Mejorar imágenes con IA para imprimir
Aumentar la resolución con IA puede rescatar una impresión que de otro modo saldría borrosa, y también puede no hacer absolutamente nada. Saber en cuál de los dos casos estás, antes de empezar, ahorra bastante papel.
Qué hace realmente el escalado
Agrandar una imagen de la manera común reparte los píxeles que ya tienes sobre una superficie mayor e interpola entre ellos. No se agrega nada: la falta de nitidez simplemente se amplía junto con todo lo demás.
Un escalador con IA funciona distinto. El modelo se entrenó con una enorme cantidad de pares de imágenes —la misma foto en baja y en alta resolución— y aprendió qué tipo de detalle suele corresponder a la resolución más alta. Ante una imagen pequeña, genera el detalle que resulta plausible para lo que ve: define los bordes, reconstruye la textura y limpia los artefactos de compresión.
La palabra clave es "plausible". El modelo no está recuperando la información que se perdió, porque esa información ya no existe. Está inventando algo convincente en su lugar. Para fotografías, texturas e ilustraciones el resultado suele ser indistinguible del original al tamaño de impresión. Para texto fino, logos y caras a escala pequeña puede salir visiblemente mal.
Cuándo sirve y cuándo no
Una forma rápida de distinguir los casos antes de invertir el tiempo de procesamiento.
- Vale la pena: el original es genuinamente pequeño y quieres imprimirlo más grande de lo que su resolución permite. Una imagen de tamaño web, un escaneo viejo, una foto de un teléfono de hace varias generaciones, una ilustración exportada demasiado pequeña.
- Vale la pena: la imagen está algo borrosa o algo comprimida y quieres que los bordes aguanten al tamaño de impresión.
- No vale la pena: la imagen ya está nítida y ya es lo bastante grande para tu tamaño de impresión. Escalarla la va a cambiar sin mejorar nada que llegues a notar.
- Riesgoso: artefactos JPEG marcados, capturas de pantalla con texto, logos pequeños y caras en baja resolución. El modelo va a inventar detalle sin dudar, y justo aquí es probable que se note que lo inventó.
Cómo saber si lo necesitas
Divide el ancho de tu imagen en píxeles por el ancho al que quieres imprimirla en pulgadas. Ese es el DPI que vas a obtener. Una imagen de 800 píxeles de ancho impresa a 20 cm (7,9 pulgadas) da unos 100 DPI: se ve borrosa de cerca, pero funciona bien en una pared. Escalada 2×, esa misma imagen da unos 200 DPI a ese tamaño, que ya es cómodamente bueno.

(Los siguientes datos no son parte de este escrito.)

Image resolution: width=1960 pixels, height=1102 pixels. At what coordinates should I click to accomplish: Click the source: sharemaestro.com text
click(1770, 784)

Esta es también la forma honesta de elegir el factor. 2× es rápido y resuelve casi todas las situaciones; 4× vale la pena cuando vas de algo realmente diminuto a algo realmente grande, y tarda bastante más.
Por qué importa que corra en tu dispositivo
PrintReal ejecuta el modelo en tu navegador, con Real-CUGAN y Real-ESRGAN, usando el hardware gráfico de tu equipo. No se sube nada, y eso tiene consecuencias más allá de la privacidad: no hay tope de tamaño de archivo impuesto por un servidor, no hay cola detrás de los trabajos de otras personas, no hay marca de agua y no hay límite de cuántas imágenes procesas.

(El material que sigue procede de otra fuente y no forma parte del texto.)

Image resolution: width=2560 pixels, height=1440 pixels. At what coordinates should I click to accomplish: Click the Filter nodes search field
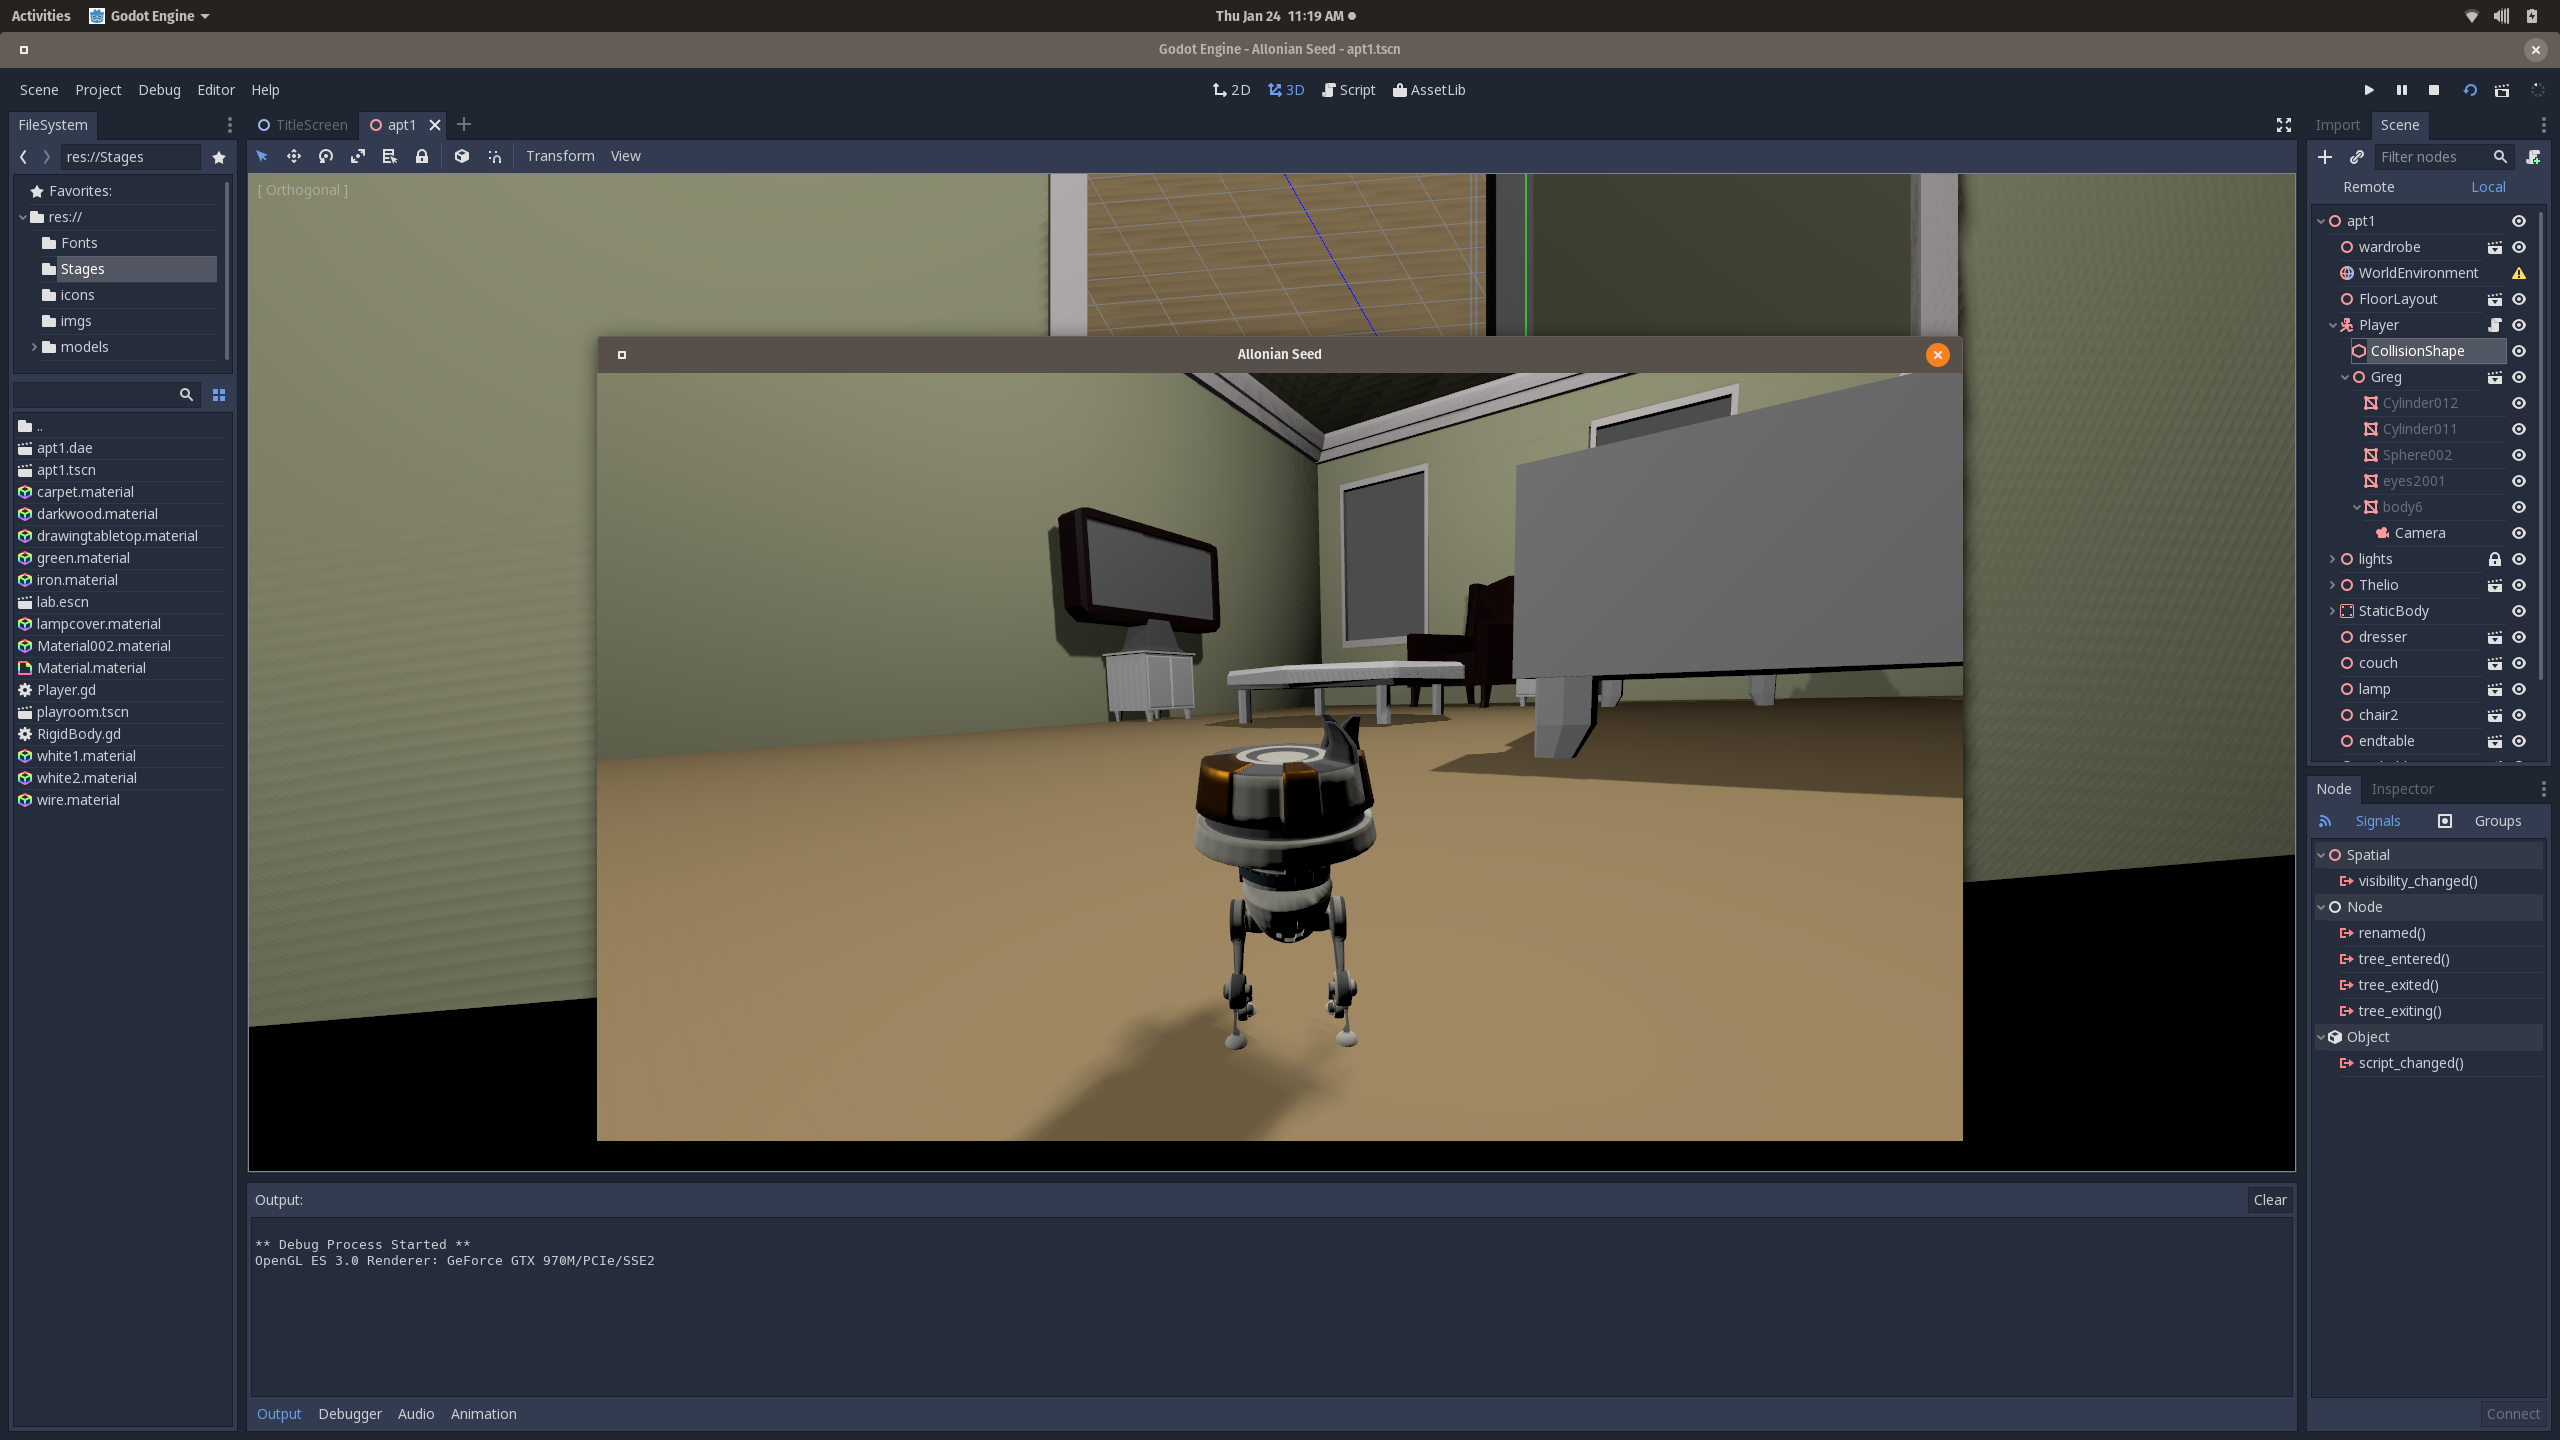coord(2432,157)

La contrapartida es que el trabajo lo hace tu máquina. En una laptop o un teléfono recientes, un escalado 2× tarda de segundos a un minuto; en hardware más viejo, o en 4× sobre una imagen grande, tarda más, y la herramienta va a dar la sensación de estar pensando, porque efectivamente lo está. El modelo se descarga una sola vez y después queda en caché.
Después, imprímelo al tamaño que querías
El escalado te da píxeles; no decide qué tan grande se ve el resultado sobre el papel. Cuando termina, puedes enviar la imagen directamente a la herramienta de Tamaño real para imprimirla con dimensiones exactas, o a la de Póster para dividirla en varias hojas, que suele ser el motivo por el que uno escala en primer lugar.